By report, the official launch of the Kazungula Bridge Project is expected to take place in March next year. By and large, I am happier to watch these events on TV rather than attend them in person. But this bridge is something else.Give me a ticket for next year's event and means of getting there and I would be in glory land. But let me switch topics to two, perhaps three women. The World Championship in Moscow is now only two weeks away and Amantle must surely have every chance of repeating her earlier win.
It seems to me, however, that this very remarkable lady, obviously a world beater, gets relatively little acclaim here. Not only has she established a famous dominance over her long term rival, Allyson Felix but is way ahead in the Samsung Diamond League which she seems set to win for a second year. Perhaps it was because she didn't win that Olympic medal that she gets less publicity that should be her due - local volleyball and third division football being sometimes surprisingly preferred. Yet this amazing woman has run the rest of the world ragged.
But there is also another lady who rarely gets a mention here. Memooda Ebrahim-Carstens from Francistown you may remember, left the country four years ago to take up the job of Judge of the United Nations Dispute Tribunal. Subsequently she was then re-appointed for a seven year-term after she had secured 122 votes to the 61 of her nearest rival, having earlier been shortlisted from applicants from 55 countries. Years back when the gender issue was being heavily pushed, it was maintained that women were disadvantaged and that the differences between male and female needed to be reduced.
Now we have those two remarkable ladies both of whom have battled to overcome all the inevitable, earlier hurdles with neither quite achieving the acclaim that they so obviously deserve. Those who are older may indeed resent what they and others have achieved. But the young, less pulled down by such silly resentments, should relish those two contrasting ladies, take them as role models, recognise their motivation and personal drive and seek to emulate them.

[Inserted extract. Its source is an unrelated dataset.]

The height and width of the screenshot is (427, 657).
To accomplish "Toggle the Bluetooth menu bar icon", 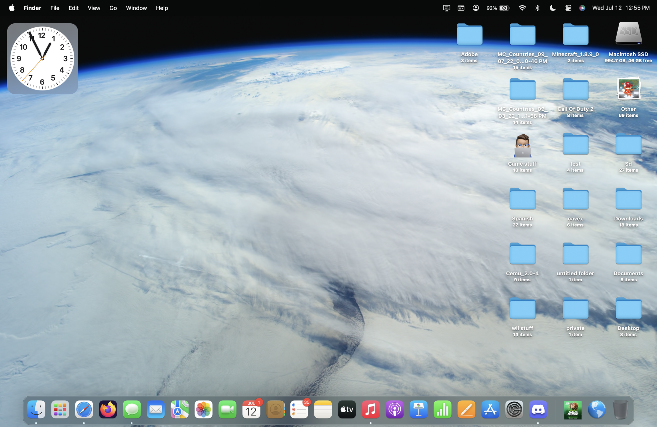I will (537, 8).
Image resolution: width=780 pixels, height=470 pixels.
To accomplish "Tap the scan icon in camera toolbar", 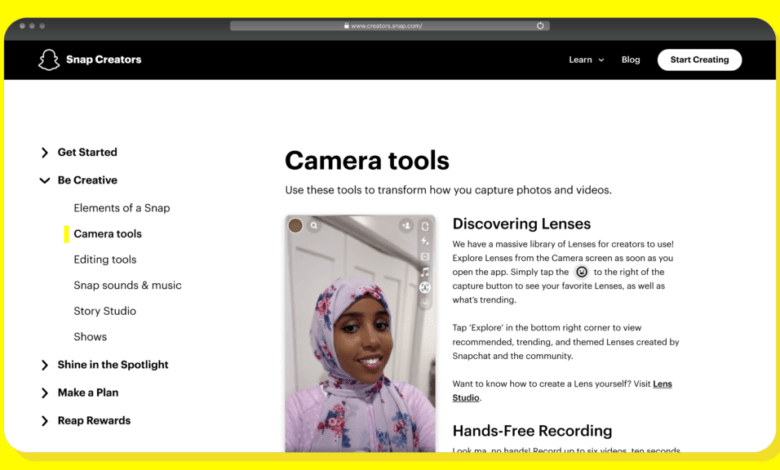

Every society is in need of role models. Here we have two who are setting the finest possible example for young girls up and down the country, an athlete and a judge. A third lady who has also succeeded but in a very different field is Matida Mmipi of Water Utilities who was back in the news when reporting last week that the target set for the reduction of water usage has been far exceeded.
It is perhaps strange that a positive can come out of a negative but this achievement must show that the general public has heeded the call for some degree of self denial.